Initial Fetching and Parsing

  1. DNS Lookup: When a user enters a URL, the browser first determines the server's IP address using the Domain Name System (DNS), an internet "phonebook".

  2. TCP/TLS Handshake: The browser then establishes a reliable connection to the server using the TCP three-way handshake, followed by a TLS handshake for secure (HTTPS) connections to encrypt data exchange.

  3. HTTP Request and HTML Response: Once connected, the browser sends an HTTP request for the main resource, usually an HTML file. The server responds with the HTML content.

  4. HTML Parsing and DOM Construction: The browser starts parsing the incoming HTML byte stream to build the Document Object Model (DOM), a tree-like representation of the page's structure. A preload scanner runs concurrently, looking ahead in the HTML for links to other resources (like external CSS and JS files) and initiating their downloads in the background to improve performance.

HTML Parsing and DOM creation :

While parsing HTML, the browser builds something called the DOM (Document Object Model).The Rendering Engine starts reading the HTML. It breaks the HTML into understandable pieces (like words and sentences) and builds a tree-like structure called the DOM (Document Object Model).

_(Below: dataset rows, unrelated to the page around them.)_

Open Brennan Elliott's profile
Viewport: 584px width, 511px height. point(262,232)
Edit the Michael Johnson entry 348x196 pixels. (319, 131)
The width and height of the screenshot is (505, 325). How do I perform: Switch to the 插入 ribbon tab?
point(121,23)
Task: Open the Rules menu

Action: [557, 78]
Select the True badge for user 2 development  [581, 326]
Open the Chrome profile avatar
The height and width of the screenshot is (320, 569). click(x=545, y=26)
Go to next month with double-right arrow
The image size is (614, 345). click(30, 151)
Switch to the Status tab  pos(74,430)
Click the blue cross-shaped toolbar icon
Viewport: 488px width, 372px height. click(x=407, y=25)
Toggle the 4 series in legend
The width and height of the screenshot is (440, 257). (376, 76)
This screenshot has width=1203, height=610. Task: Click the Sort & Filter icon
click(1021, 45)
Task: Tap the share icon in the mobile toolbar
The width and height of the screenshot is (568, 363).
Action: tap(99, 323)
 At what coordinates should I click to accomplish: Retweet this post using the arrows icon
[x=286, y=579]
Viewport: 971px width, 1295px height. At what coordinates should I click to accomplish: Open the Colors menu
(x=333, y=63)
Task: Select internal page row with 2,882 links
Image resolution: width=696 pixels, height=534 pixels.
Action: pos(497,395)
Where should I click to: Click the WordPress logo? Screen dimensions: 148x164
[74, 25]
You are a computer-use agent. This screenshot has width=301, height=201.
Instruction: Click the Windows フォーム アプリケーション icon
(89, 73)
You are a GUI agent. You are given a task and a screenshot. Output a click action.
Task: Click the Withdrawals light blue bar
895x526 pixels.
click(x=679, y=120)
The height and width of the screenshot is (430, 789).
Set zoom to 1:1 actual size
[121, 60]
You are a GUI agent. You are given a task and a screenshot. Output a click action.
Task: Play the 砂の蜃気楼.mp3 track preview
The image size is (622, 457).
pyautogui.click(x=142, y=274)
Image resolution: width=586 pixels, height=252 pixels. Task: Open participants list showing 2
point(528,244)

The DOM is tree Structure , Think of the DOM like a family tree of elements.

CSS Parsing and CSSOM Creation

CSS is also parsed separately.

The browser figures out all the styling rules (colors, fonts, sizes) and builds another tree-like structure called the CSSOM (CSS Object Model).

  • CSSOM describes how elements should look

  • It includes colors, fonts, spacing, and layout rules

  • Like the DOM, it is structured and organized

At this stage:

  • DOM → structure

  • CSSOM → style

How DOM and CSSOM Come Together

The browser cannot render a page using HTML or CSS alone.

It combines:

  • DOM (what elements exist)

  • CSSOM (how they should look)

Together, they form the Render Tree.

The Render Tree includes:

  • Only visible elements

  • Final styles applied

  • Ready-to-draw components.

Layout (Reflow): Deciding Where Things Go …

Next comes layout, also called reflow. The browser calculates the exact size and position of every single element on the page relative to each other and the screen.

During layout, the browser calculates:

  • Element sizes

  • Positions on the screen

  • How elements relate to each other

This step answers questions like:

  • Where does this div appear?

  • How wide is this image?

  • How much space does this text take?

Painting and Display :

After layout is complete:

  • The browser paints pixels

  • Colors, borders, text, and images are drawn

  • The final result appears on your screen

It uses the Render Tree and the layout information to actually draw the pixels on your screen. It draws the backgrounds, text, images, borders and everything you see.

This is when the webpage becomes visible and interactive.